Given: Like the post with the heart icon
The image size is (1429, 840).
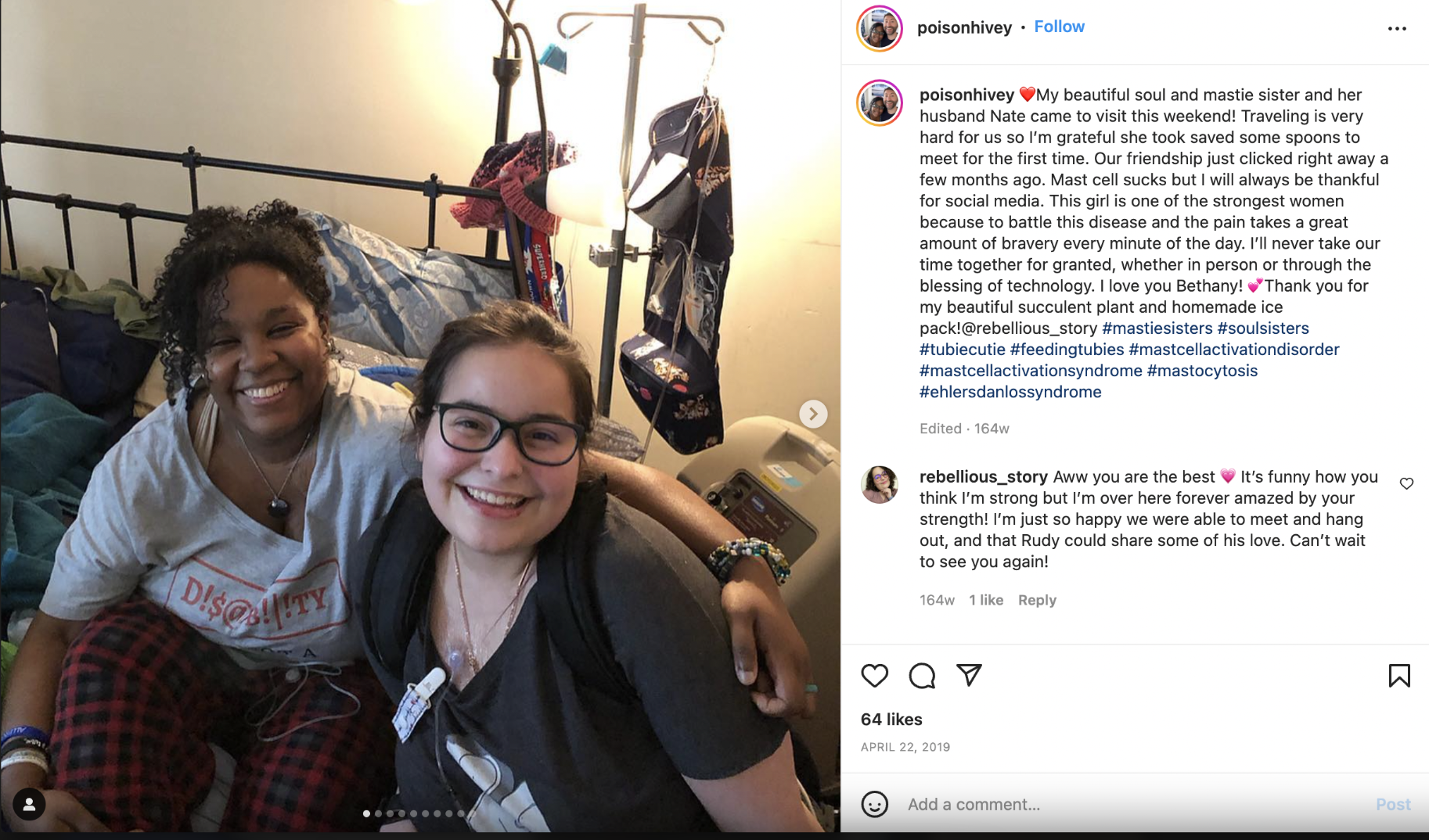Looking at the screenshot, I should click(x=874, y=675).
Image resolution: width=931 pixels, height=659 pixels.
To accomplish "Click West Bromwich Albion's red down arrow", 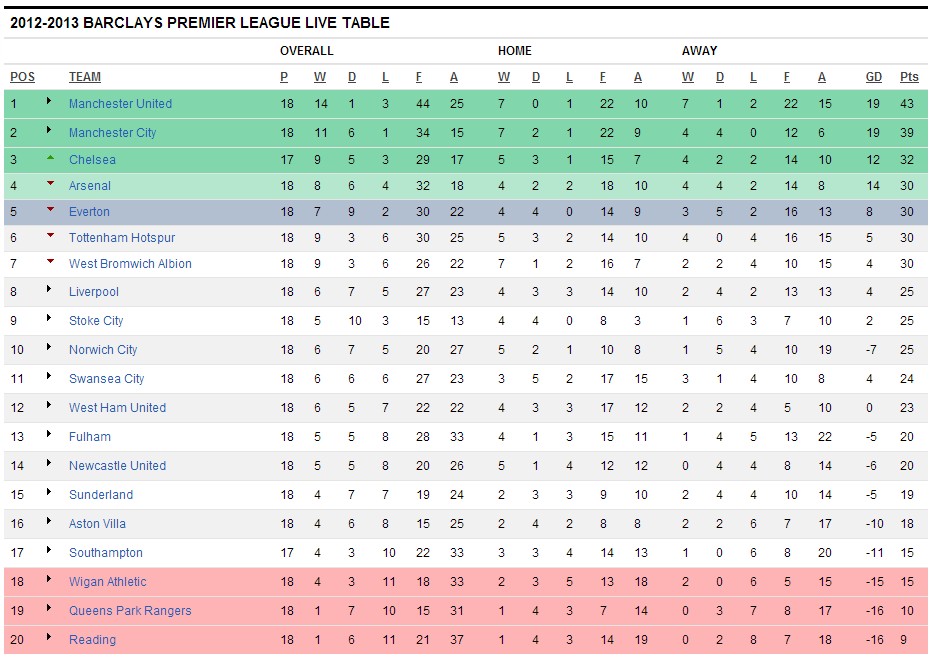I will [50, 261].
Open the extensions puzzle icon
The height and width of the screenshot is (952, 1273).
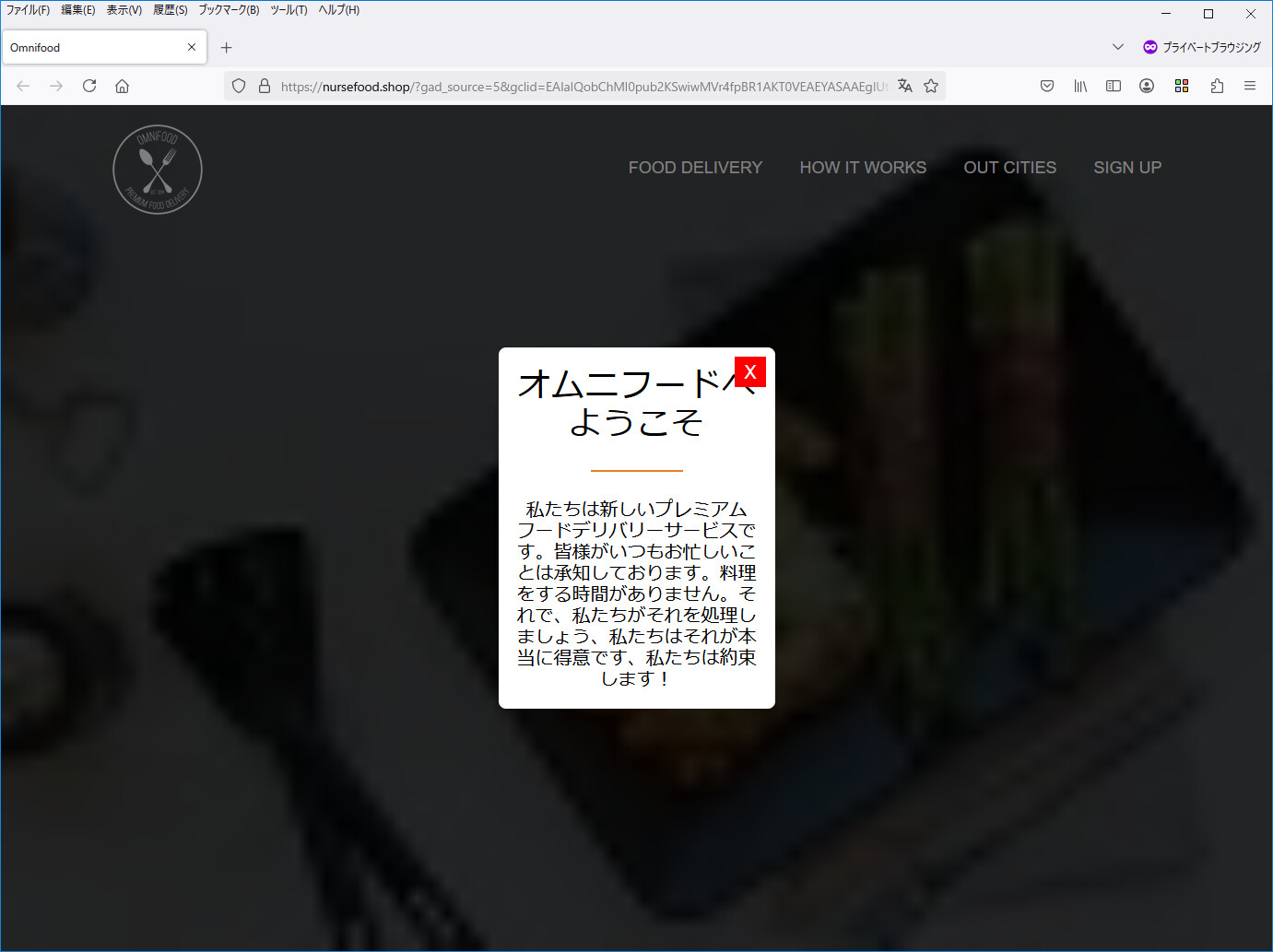pos(1217,86)
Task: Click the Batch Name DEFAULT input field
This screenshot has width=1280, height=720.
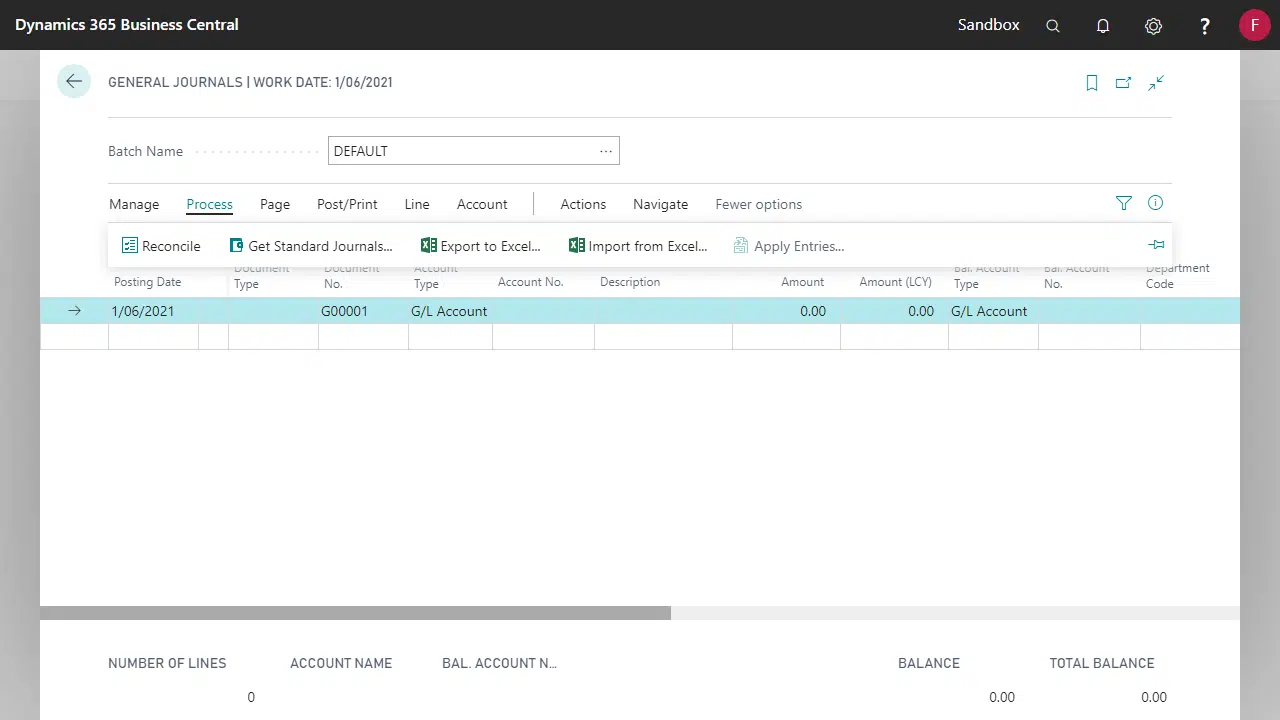Action: point(460,151)
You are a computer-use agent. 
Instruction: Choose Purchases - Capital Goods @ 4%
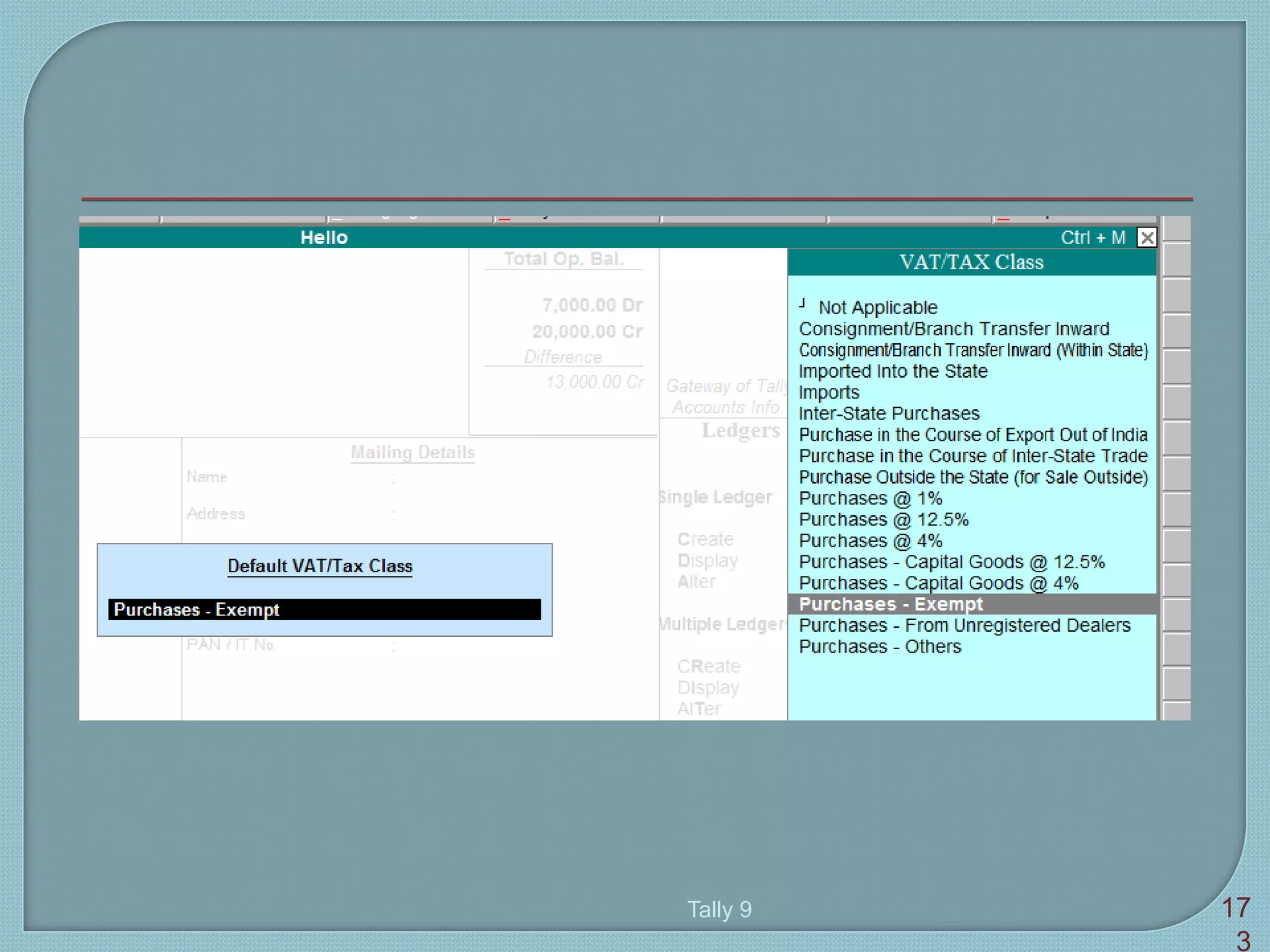pos(938,583)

Exercise details:
Reproduce the listing word for word, starting at the line that contains "You are a computer-use agent." and continuing through the end of the listing. Omit the pictures from your answer.

Exercise result:
You are a computer-use agent. 
Instruction: Choose Purchases - Capital Goods @ 4%
pos(938,583)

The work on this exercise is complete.